She makes it sound as obvious as retying a loose shoelace.

"I had a problem that I wanted to solve, so I've gone about trying to solve it," says Gabriella Draney, the founder of Tech Wildcatters. "People have found that they appreciate that."

Draney started her career hustling to make money as an entrepreneur, and to grow it as a wealth-management pro. Then, a few years back, she had an idea for a start-up gaming company. She quickly found that the necessary resources were present but frustratingly disparate in Dallas, where the tech scene never fully recovered from the dot-com bubble burst and potential financiers are often unfamiliar with the jeans-and-flip-flops ethos of tech startups.

"All the pieces were here," she says. "Somebody just needed to help pull them all together."

So Draney, a year out of SMU's business school, shelved her own start-up idea to launch a business to help others in her position.
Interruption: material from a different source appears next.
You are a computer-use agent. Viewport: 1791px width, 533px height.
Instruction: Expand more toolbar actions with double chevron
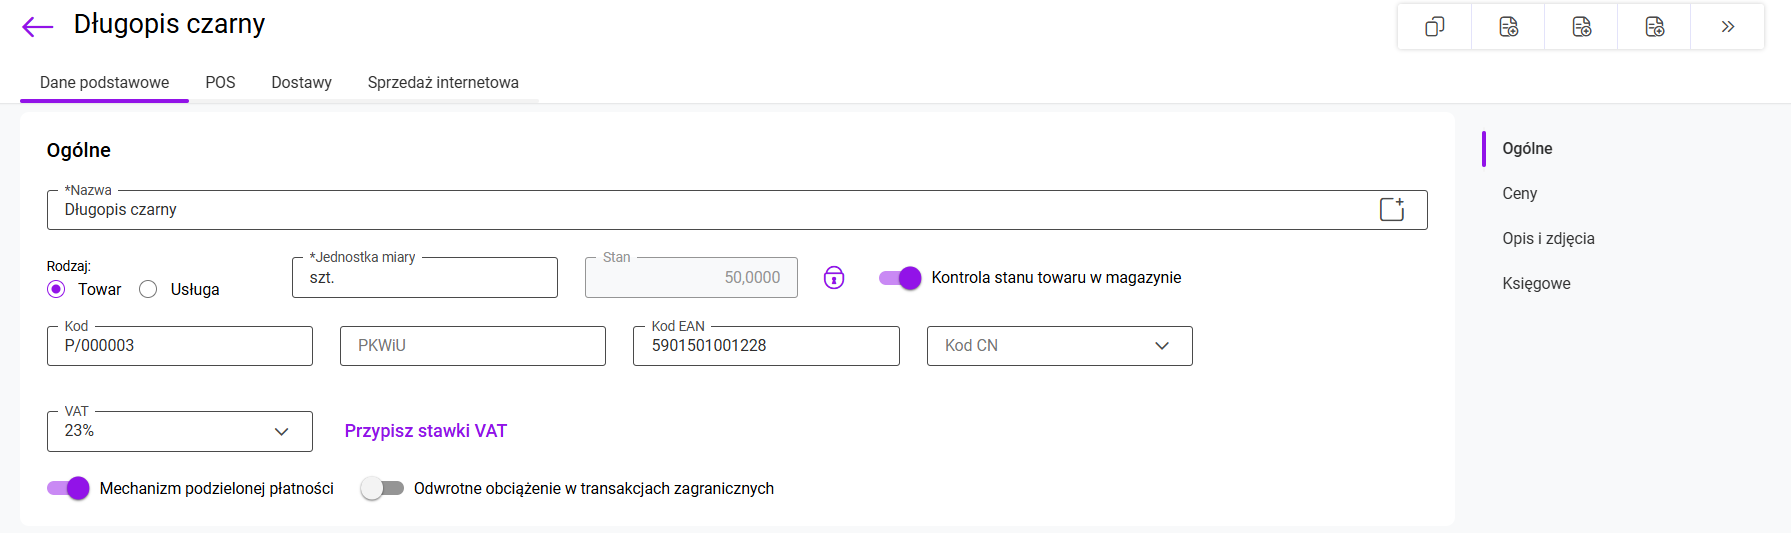point(1727,27)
In 2009, Tech Wildcatters was born. The company provides fledgling businesses with $25,000 in seed money in exchange for 6 percent of the equity. It's what comes with that investment that entices entrepreneurs, though: a 12-week mentorship program designed to catapult their business development, product development and funding.

A post-program success story goes like this: A company finds marketplace success; it makes a sizable profit when another company purchases it; the founders begin another project and act as mentors for newer companies coming through Tech Wildcatters. It's a cyclical network of like-minded entrepreneurs.

It's intensive, Draney says, "like drinking through a firehose for three months." For the most recent class of start-ups, Draney's company chose 11 teams from 400 applications.

The mentorship program culminates with a Pitch Day, when investors gather at the Granada Theater to see if there's anything worth opening their wallets for. Draney, the mom of a teenage son and an active kite boarder and paddle boarder, might seem like a prime candidate to bolt for the shores of the San Francisco Bay. But she likes operating outside that noisy tech bubble and appreciates the seriousness with which Dallas takes its business, and its money.

Plus: It's working. Tech Wildcatters was recently named one of Forbes' hottest incubators, and Draney has transitioned from the stress of getting her business off the ground to "almost a crisis of opportunities," she says. "It's the problem that we hope every start-up gets to."